Updating the Virtual Machine¶
Open a terminal window (Ctrl + Alt + T), and enter the following:
sudo apt-get update sudo apt-get install ros-kinetic-grizzly-simulator sudo apt-get install ros-kinetic-grizzly-desktop sudo apt-get install ros-kinetic-grizzly-navigation
Running a Virtual Grizzly¶
Open a terminal window, and enter:
roslaunch grizzly_gazebo grizzly_empty_world.launch
Open another terminal window, and enter:
roslaunch grizzly_viz view_robot.launch
You should be given two windows, both showing a yellow, rugged robot (Grizzly!). The left one shown is Gazebo. This is where we get a realistic simulation of our robot, including wheel slippage, skidding, and inertia. We can add objects to this simulation, or even entire maps of real places.

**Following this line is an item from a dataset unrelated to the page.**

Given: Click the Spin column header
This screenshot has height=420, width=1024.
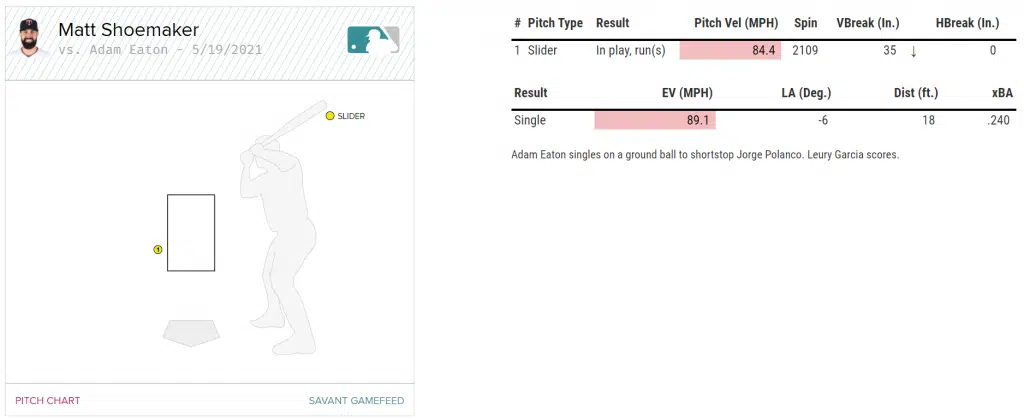Looking at the screenshot, I should [x=805, y=23].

This window below is RViz. This tool allows us to see sensor data from a robot, and give it commands (in a future post). RViz is a more simplified simulation in the interest of speed.
We can now command the robot to go forwards. Open a terminal window, and copy the following:
rostopic pub /cmd_vel geometry_msgs/Twist "linear: x: 0.5 y: 0.0 z: 0.0 angular: x: 0.0 y: 0.0 z: 0.0"
In the above command, we publish to the cmd_vel topic, of topic type geometry_msgs/Twist. The data we publish tells the simulated Grizzly to go forwards at 0.5m/s, without any rotation. You should see your Grizzly move forwards. In the gazebo window, you might also notice simulated wheel slip, and skidding.